TV host and outspoken fan of “dirty jobs” Mike Rowe had some pointed criticism for Democratic strategist Howard Dean over his suggestion that likely 2016 GOP candidate, Wisconsin Gov. Scott Walker, is unqualified for president because he did not finish college.
“I don’t agree with Howard Dean – not at all,” Rowe wrote in response to a question he received from a fan on Facebook.
“I think that making elected office contingent on a college degree is maybe the worst idea I’ve ever heard,” he added.
Rowe related his own experience of getting his first television job — without any prior experience or education in the field — as proof that a college education doesn’t necessarily make someone more qualified.
The host of CNN’s “Somebody’s Gotta Do It” got his start at QVC in 1990 after passing an audition that required him to sell an ordinary pencil like it was the “next great thing.”
“QVC had a serious recruiting problem. Qualified candidates were applying in droves, but failing miserably on the air,” Rowe wrote. “Polished salespeople with proven track records were awkward on TV. Professional actors with extensive credits couldn’t be themselves on camera. And seasoned hosts who understood live television had no experience hawking products. So eventually, QVC hit the reset button. They stopped looking for ‘qualified’ people, and started looking for anyone who could talk about a pencil for eight minutes.”
Dean, former governor of Vermont and 2004 Democratic presidential candidate, raised concerns in an appearance on MSNBC’s “Morning Joe” last week that Walker may be uneducated, and therefore unsuitable to be president.
“I worry about people being president of the United States not knowing much about the world and not knowing much about science,” Dean said.

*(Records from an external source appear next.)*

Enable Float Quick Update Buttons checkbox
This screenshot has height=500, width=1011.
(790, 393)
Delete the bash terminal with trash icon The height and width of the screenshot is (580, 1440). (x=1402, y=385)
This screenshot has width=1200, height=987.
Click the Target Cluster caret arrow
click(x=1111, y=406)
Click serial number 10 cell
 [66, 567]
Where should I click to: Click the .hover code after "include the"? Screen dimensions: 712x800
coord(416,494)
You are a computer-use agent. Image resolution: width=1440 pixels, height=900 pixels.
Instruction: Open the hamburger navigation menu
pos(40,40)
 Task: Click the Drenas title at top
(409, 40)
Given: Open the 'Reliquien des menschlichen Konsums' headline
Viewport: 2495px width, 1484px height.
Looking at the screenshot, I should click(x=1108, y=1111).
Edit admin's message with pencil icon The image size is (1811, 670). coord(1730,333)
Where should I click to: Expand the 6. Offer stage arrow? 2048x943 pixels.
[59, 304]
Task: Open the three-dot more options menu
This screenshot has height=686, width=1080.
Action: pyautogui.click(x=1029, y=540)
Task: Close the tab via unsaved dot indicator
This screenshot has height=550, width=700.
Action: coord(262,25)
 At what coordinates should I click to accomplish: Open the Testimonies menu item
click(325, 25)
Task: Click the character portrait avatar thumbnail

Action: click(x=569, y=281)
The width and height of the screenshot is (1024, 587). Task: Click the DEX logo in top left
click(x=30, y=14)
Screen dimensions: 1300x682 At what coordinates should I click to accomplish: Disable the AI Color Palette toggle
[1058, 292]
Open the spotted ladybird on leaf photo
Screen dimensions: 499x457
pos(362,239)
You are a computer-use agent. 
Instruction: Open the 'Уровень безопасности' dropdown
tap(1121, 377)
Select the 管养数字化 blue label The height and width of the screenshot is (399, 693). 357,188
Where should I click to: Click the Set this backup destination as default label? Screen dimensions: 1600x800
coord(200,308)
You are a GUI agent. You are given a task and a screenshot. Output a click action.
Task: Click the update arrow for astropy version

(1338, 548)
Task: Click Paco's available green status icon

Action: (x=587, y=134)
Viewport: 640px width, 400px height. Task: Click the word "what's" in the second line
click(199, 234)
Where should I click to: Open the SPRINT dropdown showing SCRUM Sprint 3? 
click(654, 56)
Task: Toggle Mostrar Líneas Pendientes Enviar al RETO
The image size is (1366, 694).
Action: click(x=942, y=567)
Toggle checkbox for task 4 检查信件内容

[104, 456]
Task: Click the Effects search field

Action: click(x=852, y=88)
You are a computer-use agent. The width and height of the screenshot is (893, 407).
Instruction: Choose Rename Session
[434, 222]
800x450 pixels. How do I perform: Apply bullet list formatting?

Reaction from both sides of the political media aisle largely supported Walker, as pundits pointed out that most Americans also lack a four-year college degree.
But Rowe stopped short of endorsing the Wisconsin governor, calling on voters to decide for themselves whether a college degree really does matter and calling on Walker to prove himself the same way Rowe did 25 years ago.
Rowe founded the Mike Rowe Works Foundation in 2008 to advocate for blue collar jobs, and in 2013 the foundation added a scholarship program to support trade and technical schools.